You say that in Villeneuve56 agriculture has made progress without the population increasing in number. This doubtless means that each individual and each family has become more prosperous. If this prosperity has not encouraged marriages and births and extended the average life expectancy, Villeneuve is, for a reason I cannot guess, beyond all the laws of nature which govern population phenomena.
Lastly, dear sir and colleague, you refer me to the evidence military recruitment affords. You say that it shows that the finest stock and the strongest men come from the areas that are most cultivated and which grow vines. However, please note that I do not go so far as to compare the population of the Landes to that of the Chalosse but only each of these populations to itself at different periods of time. For me, the question is not to determine whether the population of the Landes is as vigorous and dense as that in the Chalosse but whether, in the last forty years, one has made progress and the other regressed in these two respects. It was easy for me to check the numbers. With regard to the quality of the human stock, I would be willing to consult the recruitment tables, if they have them at the prefecture.
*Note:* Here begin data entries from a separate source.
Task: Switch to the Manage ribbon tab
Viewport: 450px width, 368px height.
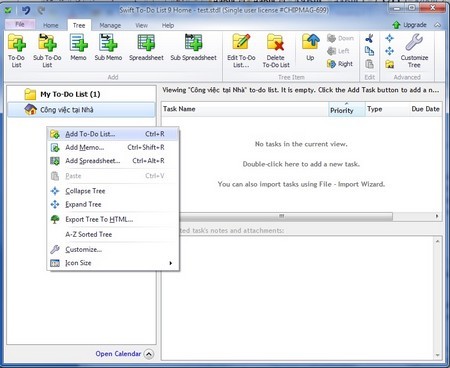Action: 110,25
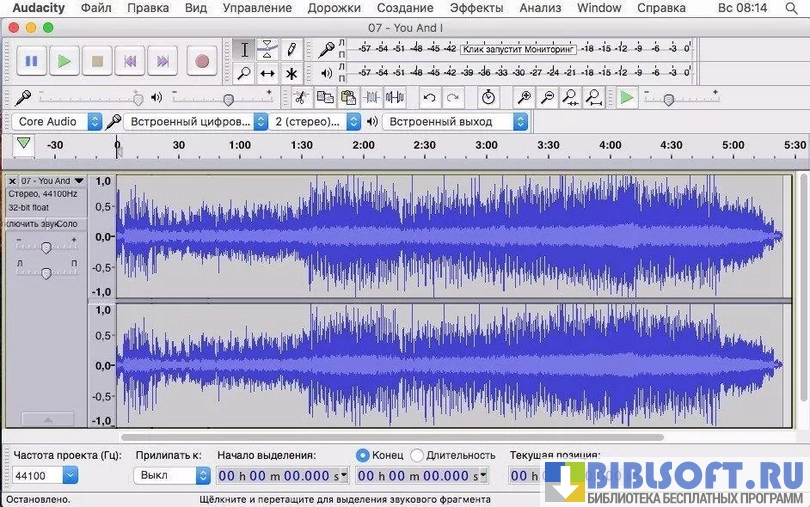Click the track gain slider knob
810x507 pixels.
coord(46,247)
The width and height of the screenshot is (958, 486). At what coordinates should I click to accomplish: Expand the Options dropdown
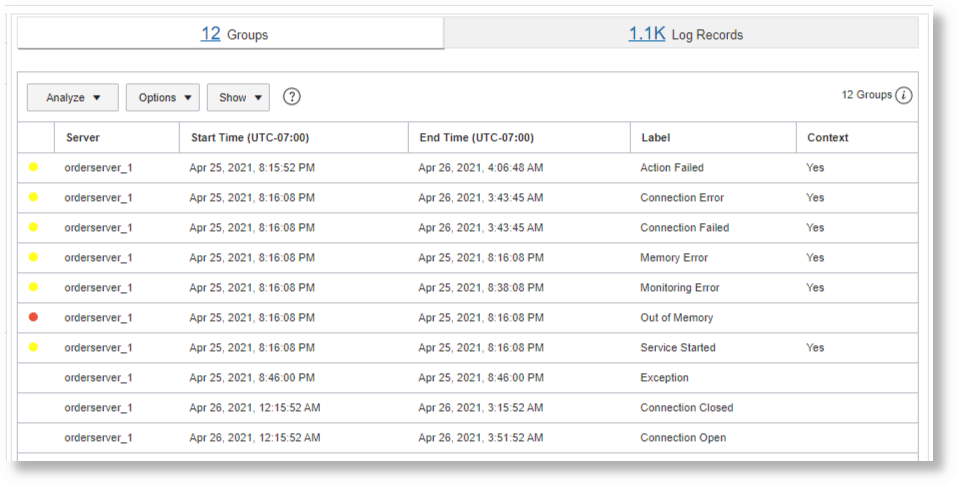pyautogui.click(x=163, y=97)
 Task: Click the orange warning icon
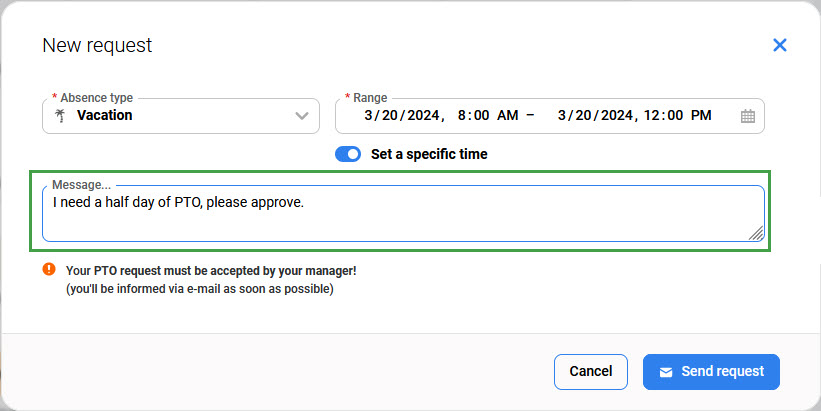(x=49, y=270)
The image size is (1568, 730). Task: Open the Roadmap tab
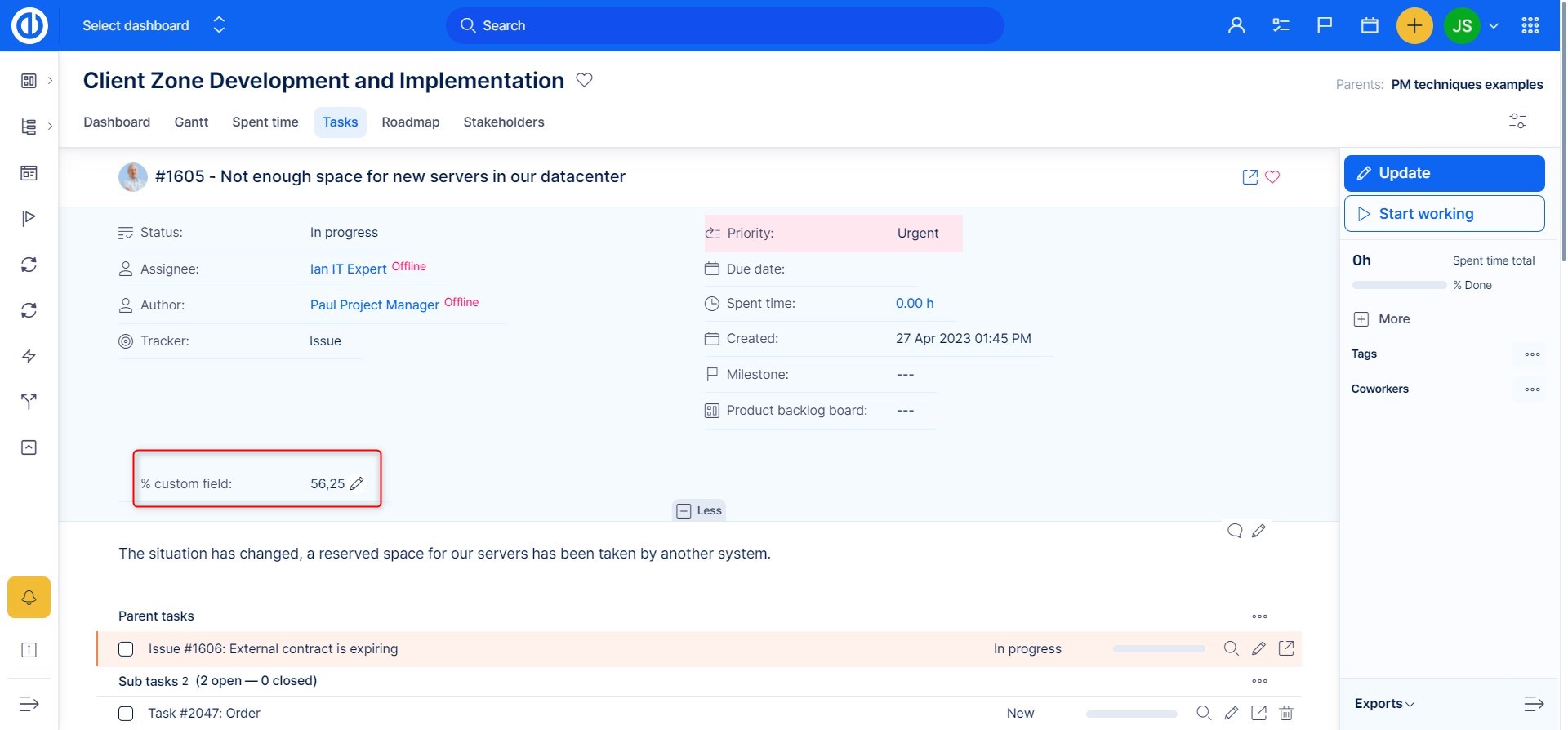pyautogui.click(x=410, y=122)
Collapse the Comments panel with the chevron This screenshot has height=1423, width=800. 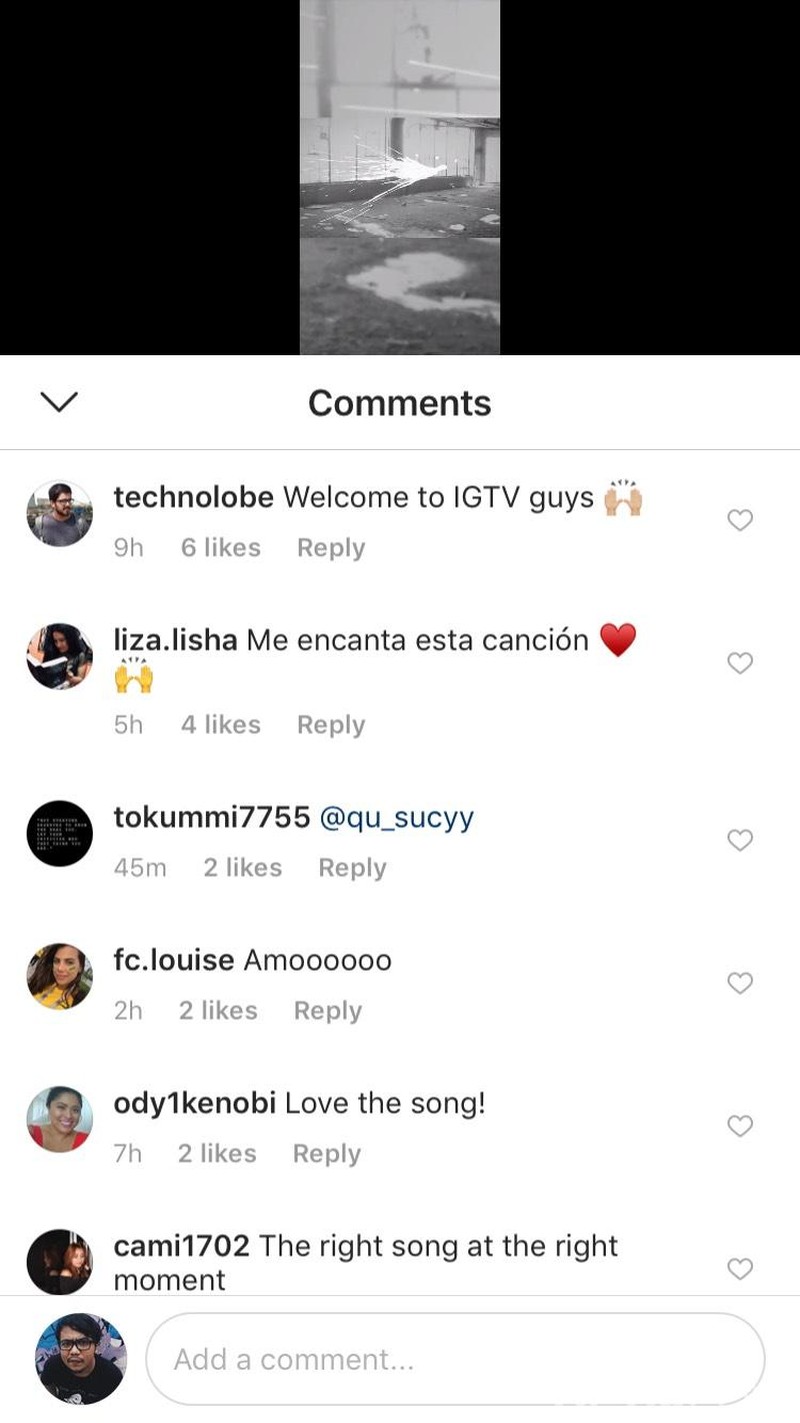coord(59,402)
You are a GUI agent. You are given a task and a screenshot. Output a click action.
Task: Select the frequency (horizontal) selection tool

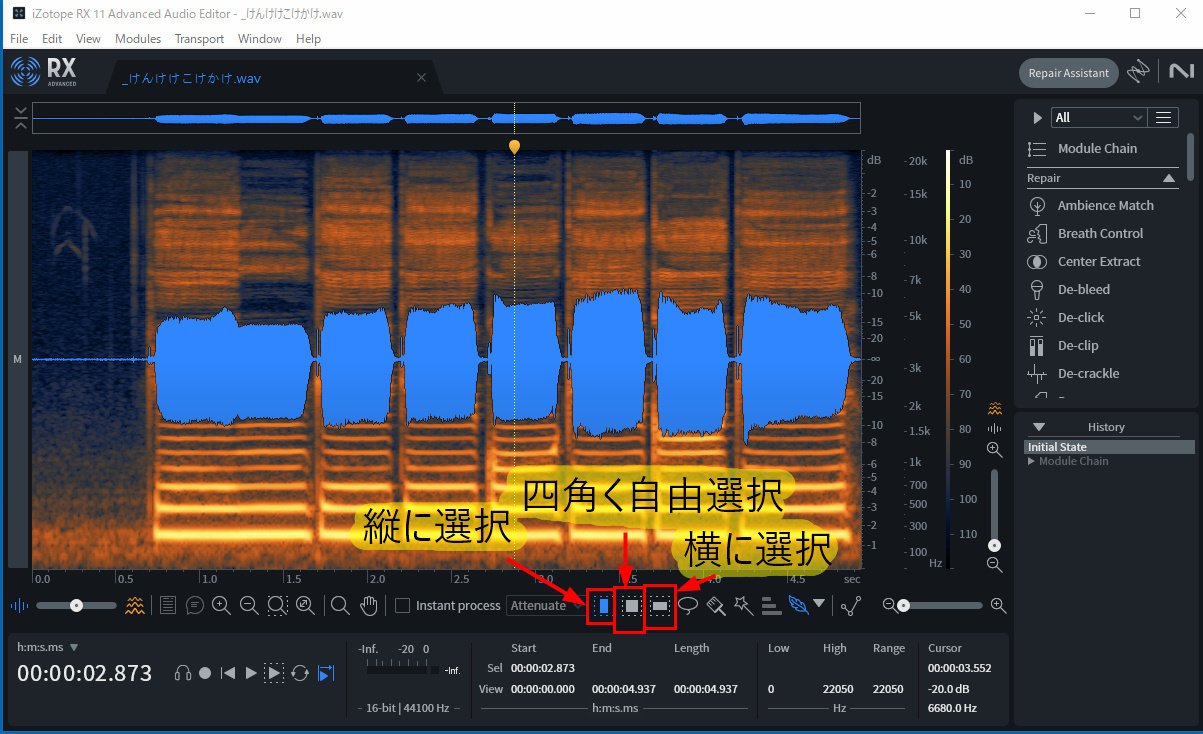tap(661, 605)
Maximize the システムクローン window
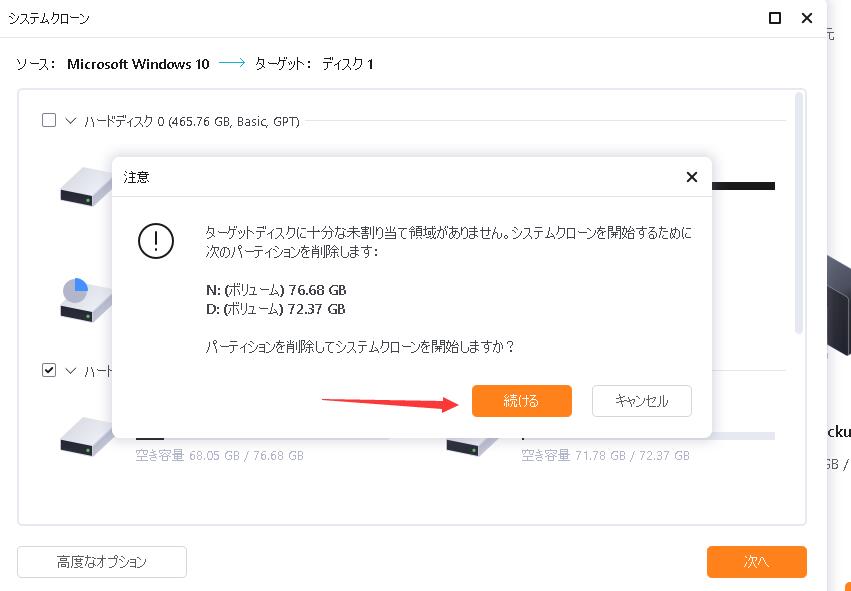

You can see that, like all the authors in the world, I do not readily admit to being mistaken. However, I must say that I have not sufficiently explained the scope of the passage in which I summarized in figures the various considerations scattered through my work. I am fully aware that population movement cannot be a good basis for distribution; my sole aim has been to make my conclusions understandable by using figures, and I sincerely hope that direct research by the authorities will produce results not far from those I have reached, because, in my view, there is a relationship that is, if not very tight, then at least of a notably approximate kind, between the progress of the population and that of income.
[55 ]Before the nineteenth century, the part of the Landes département located north of the Adour River was covered with swamps. A huge forest of sea pines was successfully planted during the nineteenth century, and in time the swamps dried up.
[56 ]Villeneuve de Marsan, a city in the east of the Landes.